Wednesday, September 2, 2009

the powers that be. oh, and september!

Sky over Delaware, 2009

I've had one of those days where I feel, without a doubt, that someone somewhere is looking out for me. Maybe it's the positive energy my sister has been directing my way while doing yoga every day; perhaps it's my optimism at the thought of the approaching cool weather; or maybe it's simply God looking down from up there. Whatever it is, I'm glad for it.

Today I was faced with the task of going into the office (a 50 minute commute by train each way, there and back) simply to sit and wait for a Verizon representative to come to my door, ready to magically fix our nonexistent wireless connection. I took advantage of the free day, and first took care of a few office errands. Then I met up with my friend Jimmy for lunch, as he works at the Arden Theatre just around the corner from ADROP-- we got delicious pizza nearby. It was great to see him! He's actually living in the house I inhabited last year at college, so hearing his stories and comparing them to my experience is always amusing, if a little strange. I decided, in the midst of our conversation, that I need to put my year in that run-down white house to rest, and never return inside its walls. My time there, with my wonderful roommates, was sacred. To interfere with the memory of every party, every fight, every meal we shared-- trying to brush the dust off all those moments would just ultimately end in disappointment.

After lunch, the sun was shining brightly and I felt very cooped up just staying inside my lonely, cavernous room, so I grabbed some paper and a pen and sat down in the sunshine on the stoop outside my building, ready to pen a few lines to some friends from camp who had been so kind to write me a few weeks ago. I was very content- my belly full of delicious pizza, the sun warm on my shoulders, and letters from lovely friends in my lap. I took a break from writing to rest my hand, and what do I see, but a Verizon truck, just down the street. I got very excited-- finally, finally I could get some help with this whole internet issue. But, unfortunately, the technician (who by now had put on her tool belt, walked in the opposite direction, waited a few moments, then taken off aforementioned tool belt) seemed to be unaware of my helpless presence just a block away.

So I ran after her. Yes, ladies and gentlemen; today, I chased a Verizon technician on the streets of Philadelphia.

And good thing I did. Bridget was truly a lifesaver. She was irate that no one had shown up to help me yet, and stood and coached me through a very firm reprimanding of the employee on the end of a 1-800 number. She called her dispatcher to let them know that though there had been a mistake and my service request was not on file, she'd be helping me fix my DSL issue. And then she spent over an hour in our smelly, mildewy basement messing with wires and Ethernet cables, until finally, we had a connection. In the meantime, we made smalltalk-- she lives in the city and gets very upset about the management at her company; even she, as an employee, has to deal with 1-800 numbers when she wants to subscribe for a service. But the negative aspects don't seem to sway her-- she's been working there faithfully for 11 years.

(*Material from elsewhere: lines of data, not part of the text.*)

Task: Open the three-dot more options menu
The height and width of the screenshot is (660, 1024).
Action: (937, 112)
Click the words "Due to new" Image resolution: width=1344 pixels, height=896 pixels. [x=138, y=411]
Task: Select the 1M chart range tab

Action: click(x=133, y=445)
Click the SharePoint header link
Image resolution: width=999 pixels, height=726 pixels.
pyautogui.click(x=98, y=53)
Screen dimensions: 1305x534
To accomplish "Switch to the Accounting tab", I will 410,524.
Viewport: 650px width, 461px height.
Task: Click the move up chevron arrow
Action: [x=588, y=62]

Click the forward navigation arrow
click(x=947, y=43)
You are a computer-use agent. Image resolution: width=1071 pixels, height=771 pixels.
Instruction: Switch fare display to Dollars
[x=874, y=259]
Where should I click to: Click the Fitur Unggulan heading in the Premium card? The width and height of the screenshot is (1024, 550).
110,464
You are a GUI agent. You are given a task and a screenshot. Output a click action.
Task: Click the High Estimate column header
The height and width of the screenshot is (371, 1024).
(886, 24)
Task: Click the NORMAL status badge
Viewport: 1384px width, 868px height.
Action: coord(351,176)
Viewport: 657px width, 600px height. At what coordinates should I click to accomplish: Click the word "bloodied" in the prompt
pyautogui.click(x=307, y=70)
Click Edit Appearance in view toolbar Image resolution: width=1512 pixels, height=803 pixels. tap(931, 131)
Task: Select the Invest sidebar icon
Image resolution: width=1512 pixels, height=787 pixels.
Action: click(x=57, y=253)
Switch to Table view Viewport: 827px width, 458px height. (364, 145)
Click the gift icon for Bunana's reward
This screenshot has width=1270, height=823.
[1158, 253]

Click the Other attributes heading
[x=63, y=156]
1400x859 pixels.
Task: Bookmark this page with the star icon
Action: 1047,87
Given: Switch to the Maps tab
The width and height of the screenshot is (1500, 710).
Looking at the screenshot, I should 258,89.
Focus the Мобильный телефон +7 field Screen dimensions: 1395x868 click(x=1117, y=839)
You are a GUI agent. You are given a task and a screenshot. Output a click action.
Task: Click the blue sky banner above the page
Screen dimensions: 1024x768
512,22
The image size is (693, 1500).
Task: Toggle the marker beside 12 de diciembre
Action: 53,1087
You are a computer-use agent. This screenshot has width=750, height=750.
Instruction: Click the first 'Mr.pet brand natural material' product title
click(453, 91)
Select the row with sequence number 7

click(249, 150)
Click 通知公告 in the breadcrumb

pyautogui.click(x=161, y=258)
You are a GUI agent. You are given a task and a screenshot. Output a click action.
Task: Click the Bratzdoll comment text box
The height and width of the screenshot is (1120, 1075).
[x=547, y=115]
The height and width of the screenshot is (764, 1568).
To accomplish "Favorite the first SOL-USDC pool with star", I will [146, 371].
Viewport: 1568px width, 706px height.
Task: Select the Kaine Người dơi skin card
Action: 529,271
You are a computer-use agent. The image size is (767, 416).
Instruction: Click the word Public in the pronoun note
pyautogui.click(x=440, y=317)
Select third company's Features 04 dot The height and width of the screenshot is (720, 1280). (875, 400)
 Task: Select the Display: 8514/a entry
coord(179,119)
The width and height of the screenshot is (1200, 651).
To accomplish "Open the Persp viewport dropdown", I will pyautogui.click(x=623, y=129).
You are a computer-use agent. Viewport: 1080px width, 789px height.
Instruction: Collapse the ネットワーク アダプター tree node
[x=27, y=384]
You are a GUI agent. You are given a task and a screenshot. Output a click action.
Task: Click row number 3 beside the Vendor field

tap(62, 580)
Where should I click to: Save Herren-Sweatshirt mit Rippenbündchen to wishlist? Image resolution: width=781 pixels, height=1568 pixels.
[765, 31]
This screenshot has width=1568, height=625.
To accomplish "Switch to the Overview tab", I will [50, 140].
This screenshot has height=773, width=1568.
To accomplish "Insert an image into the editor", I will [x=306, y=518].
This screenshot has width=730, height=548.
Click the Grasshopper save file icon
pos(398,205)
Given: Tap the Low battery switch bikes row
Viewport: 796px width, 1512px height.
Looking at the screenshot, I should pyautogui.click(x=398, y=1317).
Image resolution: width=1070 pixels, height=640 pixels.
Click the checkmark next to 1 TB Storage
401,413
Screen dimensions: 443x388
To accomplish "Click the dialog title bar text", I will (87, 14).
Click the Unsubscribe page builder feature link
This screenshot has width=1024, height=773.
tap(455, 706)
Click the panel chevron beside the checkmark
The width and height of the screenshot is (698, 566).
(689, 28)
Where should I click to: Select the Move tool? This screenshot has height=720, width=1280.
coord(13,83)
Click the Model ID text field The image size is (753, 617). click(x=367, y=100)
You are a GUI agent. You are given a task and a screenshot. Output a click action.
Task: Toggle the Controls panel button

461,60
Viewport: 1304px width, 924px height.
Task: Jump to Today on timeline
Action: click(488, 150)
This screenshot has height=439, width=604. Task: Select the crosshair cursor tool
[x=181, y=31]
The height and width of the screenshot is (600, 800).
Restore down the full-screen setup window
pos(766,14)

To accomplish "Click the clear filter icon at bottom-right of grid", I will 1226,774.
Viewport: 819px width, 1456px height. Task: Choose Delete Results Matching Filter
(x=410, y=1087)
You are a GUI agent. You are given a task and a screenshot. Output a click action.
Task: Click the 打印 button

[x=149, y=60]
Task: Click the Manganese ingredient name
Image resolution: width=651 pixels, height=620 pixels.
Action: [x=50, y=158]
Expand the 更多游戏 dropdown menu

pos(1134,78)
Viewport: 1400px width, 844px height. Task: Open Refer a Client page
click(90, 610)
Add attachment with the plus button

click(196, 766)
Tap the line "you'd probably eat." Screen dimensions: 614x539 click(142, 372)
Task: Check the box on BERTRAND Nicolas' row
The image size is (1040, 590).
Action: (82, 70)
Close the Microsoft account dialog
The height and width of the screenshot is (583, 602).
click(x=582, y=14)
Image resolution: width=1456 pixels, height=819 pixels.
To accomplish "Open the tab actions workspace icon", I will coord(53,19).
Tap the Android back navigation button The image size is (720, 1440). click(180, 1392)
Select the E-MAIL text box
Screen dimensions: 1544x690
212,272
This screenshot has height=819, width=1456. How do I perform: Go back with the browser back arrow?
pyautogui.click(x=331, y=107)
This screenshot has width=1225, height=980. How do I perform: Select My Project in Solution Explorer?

After the internet debacle, I decided to call it a day; there were no programs that I had to "coordinate" today, so once my office work was taken care of I was free to leave. Looking at the clock, I saw I had fifteen minutes to catch the train. I walked swiftly to the El, but, of course, a train didn't come until about 4:27, four minutes before my train home was due to depart. After frantically sprinting to the platform, I realized that my train was actually running 7 minutes late. I took a deep breath, and relaxed. I've just started reading The Human Stain by Philip Roth-- lots of downtime during the day has lent itself beautifully to my voracious reading habit. And so, once on the train, I settled down and read for the remainder of my commute.

Though I was tired when I got home, I decided to get over it and lace up my running shoes... and boy, was I glad I did. I love September's weather, and today as I was running through the neighborhoods close to my house, I came to the conclusion that September and I happen to be in a very healthy relationship. I love September, and it loves me back. When I feel cold after being in the final throes of air-conditioning, I can step outside and be deliciously warmed by the bright sun. When the day's heat is just about touching its limit, night falls and the air cools perfectly. It's like September knows exactly when to be overly affectionate, and when to back off. And September's sunny but chilly mornings make it really hard to get up in the morning-- and leaving a warm cocoon of blankets and facing the day is never easy.
Forgive my hokey style; I just finished reading Eat, Pray, Love and it would seem that Elizabeth Gilbert has rubbed off on me.

Amsterdam, 2007

Tonight, I'm listening to Lightness by Peter & the Wolf with the windows wide open, and somehow, the cicadas seem to know all the words.